ICÔNE

La signature est encore hésitante. Sur la photo, Ferry Porsche a le regard intense d’un adolescent. Si l’image s’animait, nul doute qu’il lèverait les yeux au ciel en soupirant pour signifier son impatience.

   

En 1925, à seulement 16 ans, il obtient enfin son permis de conduire. L’âge requis est pourtant bien de 18 ans, mais il bénéficie d’une dérogation. Pour Ferry, c’est la fin d’une attente interminable.

Le fils de Ferdinand Porsche est un jeune homme intuitif qui comprend tout avec une facilité déconcertante. Né le 19 septembre 1909 à Wiener Neustadt, en Autriche, Ferry passe ses journées à l’usine Austro-Daimler. « Mon père m’emmenait partout », écrit-il dans son autobiographie. Les chefs d’atelier le connaissent et le saluent au passage. Dans le bureau d’études de son père, il ne perd pas une miette des échanges entre les hommes de l’art. Le dessin industriel n’a aucun secret pour lui : c’est comme une seconde nature.

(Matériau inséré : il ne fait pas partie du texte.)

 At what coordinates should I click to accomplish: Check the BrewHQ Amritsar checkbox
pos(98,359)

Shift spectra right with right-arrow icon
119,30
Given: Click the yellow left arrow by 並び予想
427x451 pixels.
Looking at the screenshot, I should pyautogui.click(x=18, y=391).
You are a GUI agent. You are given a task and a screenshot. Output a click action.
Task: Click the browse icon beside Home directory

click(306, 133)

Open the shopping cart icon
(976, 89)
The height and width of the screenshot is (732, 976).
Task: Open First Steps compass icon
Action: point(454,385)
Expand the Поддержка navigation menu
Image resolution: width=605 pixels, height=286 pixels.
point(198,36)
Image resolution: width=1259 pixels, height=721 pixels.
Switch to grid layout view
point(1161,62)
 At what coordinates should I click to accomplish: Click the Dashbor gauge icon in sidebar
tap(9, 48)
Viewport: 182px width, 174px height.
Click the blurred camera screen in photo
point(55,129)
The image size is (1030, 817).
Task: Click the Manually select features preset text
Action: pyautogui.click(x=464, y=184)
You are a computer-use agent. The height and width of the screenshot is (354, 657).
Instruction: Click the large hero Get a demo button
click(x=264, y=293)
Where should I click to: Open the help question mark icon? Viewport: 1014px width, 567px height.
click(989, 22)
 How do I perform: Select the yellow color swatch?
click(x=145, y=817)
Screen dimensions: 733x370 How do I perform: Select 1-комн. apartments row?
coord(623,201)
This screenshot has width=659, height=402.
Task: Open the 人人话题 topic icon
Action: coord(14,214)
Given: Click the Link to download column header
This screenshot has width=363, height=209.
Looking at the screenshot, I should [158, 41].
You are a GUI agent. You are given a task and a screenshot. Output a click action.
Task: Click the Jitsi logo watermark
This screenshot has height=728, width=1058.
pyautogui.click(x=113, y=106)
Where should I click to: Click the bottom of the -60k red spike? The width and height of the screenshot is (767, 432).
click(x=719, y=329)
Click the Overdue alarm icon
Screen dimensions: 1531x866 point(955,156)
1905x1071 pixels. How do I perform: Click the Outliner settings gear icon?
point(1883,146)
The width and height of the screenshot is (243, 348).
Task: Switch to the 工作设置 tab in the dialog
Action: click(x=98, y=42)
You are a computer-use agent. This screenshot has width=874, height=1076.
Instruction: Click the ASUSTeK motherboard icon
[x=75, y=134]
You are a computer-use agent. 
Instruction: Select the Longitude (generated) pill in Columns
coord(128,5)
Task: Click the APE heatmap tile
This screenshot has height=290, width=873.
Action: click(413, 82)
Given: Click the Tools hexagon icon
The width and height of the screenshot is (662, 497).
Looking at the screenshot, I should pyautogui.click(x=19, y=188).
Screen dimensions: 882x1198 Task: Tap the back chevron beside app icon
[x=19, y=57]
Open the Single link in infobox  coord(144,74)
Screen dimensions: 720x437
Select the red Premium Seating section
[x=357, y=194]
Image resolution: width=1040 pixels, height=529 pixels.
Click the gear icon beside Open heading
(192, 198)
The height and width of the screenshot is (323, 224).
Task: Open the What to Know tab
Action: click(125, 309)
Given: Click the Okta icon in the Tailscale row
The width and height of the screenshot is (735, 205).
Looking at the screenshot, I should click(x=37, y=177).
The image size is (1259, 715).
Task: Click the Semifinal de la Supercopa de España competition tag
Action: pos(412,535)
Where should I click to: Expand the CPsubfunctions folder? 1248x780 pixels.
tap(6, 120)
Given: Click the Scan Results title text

Ferry Porsche a toujours baigné dans l’univers automobile. Il a tout juste 11 ans lorsqu’il reçoit sa toute première voiture sous le sapin. La « boucmobile » doit son nom à une anecdote croustillante. Malgré ses demandes insistantes, ses parents se montrent intransigeants : pas question de lui offrir une voiture. Il peut au mieux espérer un chariot pour enfants avec un bouc pour le tirer. Puis en 1920, Ferdinand Porsche, devenu directeur général chez Austro-Daimler, finit par céder. Il lui offre un modèle unique équipé d’un moteur à quatre temps de 3,5 ch avec une boîte de vitesse à deux rapports.

En digne fils de son père, Ferry ne se contente pas de conduire la voiture, mais n’a de cesse que de vouloir perfectionner l’engin. Il comble l’absence de différentiel, monte des bougies d’allumage et optimise le coefficient de frottement de l’embrayage à cône en cuir en ajoutant du sable. Comme sa grande sœur Louise, il participe à des courses pour enfants sans permis de conduire. Lorsqu’il arrive à Stuttgart en 1923, Ferry comprend vite que les autorités allemandes ne laisseront jamais un adolescent de 13 ans prendre le volant. Ses 16 ans sont donc vécus comme une libération. Sur la photo, les traits du jeune homme trahissent trois années d’une attente fébrile. Il a enfin son permis.